Nice catch man. Would love to get into a musky like you caught or even a pike from a kayak. Guess I will have to take one for the team and spend more time on the water. Congrats again on your first Muskie.


----------



## chromesteelhead (Mar 25, 2009)

First muskie from a lawnchair on a kayak while shirtless......can't write stuff that good


----------



## lpead (Apr 6, 2007)

Definitely on the bucket list.


----------



## Stuhly (Jul 6, 2009)

That's some funny sh!?t Dave


----------



## backlashed (Mar 19, 2011)

cmiller said:


> Nice Pike! I never caught any Pikes or Muskys yet.


It's a muskie. Pikes have a dark background with lighter spots/stripes.


----------



## RiverRunner88 (Jun 15, 2006)

The Muskie is good.... but that chair is awesome!


Posted using Outdoor Hub Campfire


----------



## kayakcle216 (Aug 14, 2013)

Haha Riverrunner88....them native guys.............

Sent from my SM-N900V using Ohub Campfire mobile app


----------



## Stuhly (Jul 6, 2009)

You guys are just jealous ! LOL


----------



## bassyakker (Feb 12, 2013)

There's no lawn chair in any of my native yaks... how did you get that thing in your kayak?
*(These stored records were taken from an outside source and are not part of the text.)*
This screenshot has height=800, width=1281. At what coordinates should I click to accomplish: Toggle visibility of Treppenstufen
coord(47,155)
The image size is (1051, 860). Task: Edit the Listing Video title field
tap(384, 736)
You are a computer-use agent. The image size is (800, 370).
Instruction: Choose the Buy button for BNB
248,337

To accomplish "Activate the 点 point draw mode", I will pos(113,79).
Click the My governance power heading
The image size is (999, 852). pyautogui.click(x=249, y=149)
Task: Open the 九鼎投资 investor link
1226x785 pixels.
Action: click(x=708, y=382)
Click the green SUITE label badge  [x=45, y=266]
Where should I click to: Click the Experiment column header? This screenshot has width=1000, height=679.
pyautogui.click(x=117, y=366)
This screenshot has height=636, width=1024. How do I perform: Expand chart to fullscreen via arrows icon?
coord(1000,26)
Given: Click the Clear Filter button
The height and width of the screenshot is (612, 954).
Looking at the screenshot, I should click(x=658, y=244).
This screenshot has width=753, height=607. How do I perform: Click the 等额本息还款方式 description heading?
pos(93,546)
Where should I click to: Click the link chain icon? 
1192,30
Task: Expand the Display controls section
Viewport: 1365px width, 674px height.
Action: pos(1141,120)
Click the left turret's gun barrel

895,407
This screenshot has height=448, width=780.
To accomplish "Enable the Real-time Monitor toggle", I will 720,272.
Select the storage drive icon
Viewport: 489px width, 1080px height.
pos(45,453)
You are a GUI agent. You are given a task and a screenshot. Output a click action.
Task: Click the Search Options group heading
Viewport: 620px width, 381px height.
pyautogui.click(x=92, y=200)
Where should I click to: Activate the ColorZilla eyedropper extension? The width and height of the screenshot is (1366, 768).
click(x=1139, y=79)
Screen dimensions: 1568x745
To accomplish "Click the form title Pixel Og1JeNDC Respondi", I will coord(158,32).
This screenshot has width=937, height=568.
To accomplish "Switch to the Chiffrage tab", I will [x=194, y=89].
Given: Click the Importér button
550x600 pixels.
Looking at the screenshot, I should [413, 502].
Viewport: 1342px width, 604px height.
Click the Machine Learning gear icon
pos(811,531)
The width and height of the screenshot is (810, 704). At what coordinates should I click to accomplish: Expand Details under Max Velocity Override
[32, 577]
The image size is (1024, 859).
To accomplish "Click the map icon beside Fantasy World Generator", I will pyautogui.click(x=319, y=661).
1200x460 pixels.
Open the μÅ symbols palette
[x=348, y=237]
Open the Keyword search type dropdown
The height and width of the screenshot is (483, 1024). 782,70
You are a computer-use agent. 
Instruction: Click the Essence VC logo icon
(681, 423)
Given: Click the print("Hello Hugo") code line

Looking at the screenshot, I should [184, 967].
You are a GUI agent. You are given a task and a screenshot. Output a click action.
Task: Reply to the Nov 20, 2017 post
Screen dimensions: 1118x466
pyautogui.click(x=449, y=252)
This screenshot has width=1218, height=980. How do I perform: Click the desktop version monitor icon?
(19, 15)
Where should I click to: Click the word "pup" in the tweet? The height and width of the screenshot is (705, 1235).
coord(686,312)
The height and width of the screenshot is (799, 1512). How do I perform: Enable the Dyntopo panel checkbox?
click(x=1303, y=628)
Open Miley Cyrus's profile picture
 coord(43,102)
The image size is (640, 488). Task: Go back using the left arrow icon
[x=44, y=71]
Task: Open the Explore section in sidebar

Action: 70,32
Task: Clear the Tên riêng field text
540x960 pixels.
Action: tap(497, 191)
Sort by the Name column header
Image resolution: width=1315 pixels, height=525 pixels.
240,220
It didn't slide around?

Sent from my VS980 4G using Ohub Campfire mobile app


----------



## kayakcle216 (Aug 14, 2013)

Not yet bassyakker...wait till you turn stuhlys age, you'll have a lawn chair lol 

Sent from my SM-N900V using Ohub Campfire mobile app


----------



## streamstalker (Jul 8, 2005)

Tiger muskie? Nice yak fish.

What, no comments on the Fu Man Chu?


----------



## Northern1 (May 9, 2012)

They are gonna have la-z-boys and electronic recliners with little plasma tv's in kayaks soon. And I don't mean because the manufacturers are going to put them there...lol

Nice Muskie! What a fish


----------



## bassyakker (Feb 12, 2013)

I happen to know a fellow yakker who has a lowrance on his yak that is big enough to be a tv...(I'm jealous of it too)

Sent from my VS980 4G using Ohub Campfire mobile app


----------



## kayakcle216 (Aug 14, 2013)

I heard that guy is pretty awesome 

Sent from my SM-N900V using Ohub Campfire mobile app


----------



## bassyakker (Feb 12, 2013)

He's ok

Sent from my VS980 4G using Ohub Campfire mobile app


----------



## Northern1 (May 9, 2012)

I heard he's got a light system on his kayak that would put a night club to shame as well


----------



## kayakcle216 (Aug 14, 2013)

I heard that when he does push ups...he doesn't push up, he pushes the earth down........hey stuhly what did it bite on? Still on topic mods! 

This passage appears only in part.